How many Indians earn 1 CR per year?

The percentage of Indians earning Rs one crore or more annually is negligible and comprises industrialists, top corporate executives, and leading legal, medical and financial professionals. However, there is no specific figure available on this.

Can I earn 1 crore in 10 years?

Yes, but it depends on your career path, profession, financial discipline, and investments. The approaches for consideration are: high-income professions, successful business ownerships, appropriate investing, financial discipline, continuous learning & growth, and discipline, commitment, effort and right strategy.

Is it hard to earn 1 crore?

Yes, it could be challenging, but not impossible. It depends largely on several factors like your skills, profession, financial discipline, economic environment, and investments. The main considerations are: income level, career growth, the ability to make appropriate investments, saving consistently, and patience.

What is the rich class income in India?

The top 1% of Indian income earners earn nearly 22% of the country’s total income on average. This implies that individuals having incomes in higher percentiles are considered to be wealthy or affluent.

How much to invest in SIP to get 1 crore in 5 years?
To achieve the Rs one crore target in five years through a SIP, one needs to work out the SIP amount required monthly based on his expected return rate.
How to earn 1 crore through mutual funds?

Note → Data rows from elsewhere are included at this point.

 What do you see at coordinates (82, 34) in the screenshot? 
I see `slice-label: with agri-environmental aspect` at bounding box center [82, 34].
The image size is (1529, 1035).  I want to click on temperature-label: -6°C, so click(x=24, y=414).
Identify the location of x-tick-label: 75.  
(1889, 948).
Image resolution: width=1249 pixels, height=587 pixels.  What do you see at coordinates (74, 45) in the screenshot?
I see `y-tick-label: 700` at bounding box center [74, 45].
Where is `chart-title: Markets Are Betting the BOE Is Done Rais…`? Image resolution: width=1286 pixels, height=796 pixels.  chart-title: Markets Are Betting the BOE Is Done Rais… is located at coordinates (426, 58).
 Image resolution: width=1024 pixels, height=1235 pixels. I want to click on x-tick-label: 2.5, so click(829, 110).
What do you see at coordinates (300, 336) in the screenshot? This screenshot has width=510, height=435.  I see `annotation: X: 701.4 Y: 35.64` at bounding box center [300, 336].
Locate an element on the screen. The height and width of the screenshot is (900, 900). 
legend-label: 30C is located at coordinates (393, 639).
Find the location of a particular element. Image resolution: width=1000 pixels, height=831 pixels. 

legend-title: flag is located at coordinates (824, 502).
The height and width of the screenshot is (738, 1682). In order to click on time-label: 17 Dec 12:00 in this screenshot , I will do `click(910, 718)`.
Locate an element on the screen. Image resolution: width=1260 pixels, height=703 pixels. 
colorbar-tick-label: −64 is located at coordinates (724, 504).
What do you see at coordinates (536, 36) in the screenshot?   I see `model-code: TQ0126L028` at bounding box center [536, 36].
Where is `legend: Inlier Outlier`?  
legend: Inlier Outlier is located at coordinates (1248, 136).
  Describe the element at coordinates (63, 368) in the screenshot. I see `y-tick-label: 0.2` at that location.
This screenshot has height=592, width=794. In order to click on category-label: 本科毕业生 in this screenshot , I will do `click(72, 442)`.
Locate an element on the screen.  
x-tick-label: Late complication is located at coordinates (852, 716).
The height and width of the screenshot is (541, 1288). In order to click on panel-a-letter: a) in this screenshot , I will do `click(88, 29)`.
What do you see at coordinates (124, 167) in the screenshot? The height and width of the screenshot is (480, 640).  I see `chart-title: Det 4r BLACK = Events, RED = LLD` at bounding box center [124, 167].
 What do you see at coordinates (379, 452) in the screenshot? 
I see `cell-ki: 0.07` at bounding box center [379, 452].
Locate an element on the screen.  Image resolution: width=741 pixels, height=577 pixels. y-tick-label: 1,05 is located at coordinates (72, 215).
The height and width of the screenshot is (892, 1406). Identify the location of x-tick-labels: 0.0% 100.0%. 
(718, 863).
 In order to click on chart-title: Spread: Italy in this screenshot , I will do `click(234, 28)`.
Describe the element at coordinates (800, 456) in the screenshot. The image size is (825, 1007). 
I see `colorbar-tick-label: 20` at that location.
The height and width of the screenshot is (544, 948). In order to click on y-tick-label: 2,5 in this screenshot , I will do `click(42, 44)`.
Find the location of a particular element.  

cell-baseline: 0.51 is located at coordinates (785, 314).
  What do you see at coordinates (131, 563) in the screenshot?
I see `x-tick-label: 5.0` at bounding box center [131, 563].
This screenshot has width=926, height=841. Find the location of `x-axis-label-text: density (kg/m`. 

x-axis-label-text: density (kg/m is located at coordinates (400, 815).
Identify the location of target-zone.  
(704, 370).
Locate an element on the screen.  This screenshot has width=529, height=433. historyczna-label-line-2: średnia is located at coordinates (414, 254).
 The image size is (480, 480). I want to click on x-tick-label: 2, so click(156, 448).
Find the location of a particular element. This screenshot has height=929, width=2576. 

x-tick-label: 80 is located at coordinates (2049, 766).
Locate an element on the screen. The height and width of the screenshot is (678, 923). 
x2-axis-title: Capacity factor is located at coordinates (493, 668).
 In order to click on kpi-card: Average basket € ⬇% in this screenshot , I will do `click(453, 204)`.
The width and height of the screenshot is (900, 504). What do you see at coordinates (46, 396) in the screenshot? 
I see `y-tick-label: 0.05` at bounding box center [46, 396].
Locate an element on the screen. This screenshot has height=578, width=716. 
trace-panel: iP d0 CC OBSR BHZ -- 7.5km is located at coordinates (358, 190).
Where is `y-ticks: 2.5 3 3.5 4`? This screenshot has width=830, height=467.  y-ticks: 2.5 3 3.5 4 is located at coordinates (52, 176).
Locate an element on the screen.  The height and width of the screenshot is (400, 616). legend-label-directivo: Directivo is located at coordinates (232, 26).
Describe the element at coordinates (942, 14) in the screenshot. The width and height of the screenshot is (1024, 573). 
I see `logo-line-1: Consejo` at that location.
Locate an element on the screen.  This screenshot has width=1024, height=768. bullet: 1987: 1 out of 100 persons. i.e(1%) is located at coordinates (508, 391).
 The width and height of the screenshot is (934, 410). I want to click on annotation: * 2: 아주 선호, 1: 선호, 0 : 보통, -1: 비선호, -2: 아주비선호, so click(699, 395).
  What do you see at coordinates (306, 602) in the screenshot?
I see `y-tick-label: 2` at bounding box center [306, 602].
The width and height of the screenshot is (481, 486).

Earning Rs one crore by investing in mutual funds involves regular investing in a disciplined manner over a time period and wisely selecting those funds having the potential of generating the highest returns. The general approach is to set clear goals, regularly invest through SIP, choose the most appropriate equity, debt or hybrid funds, or combinations of these, review and monitor regularly, and remain invested for the long term.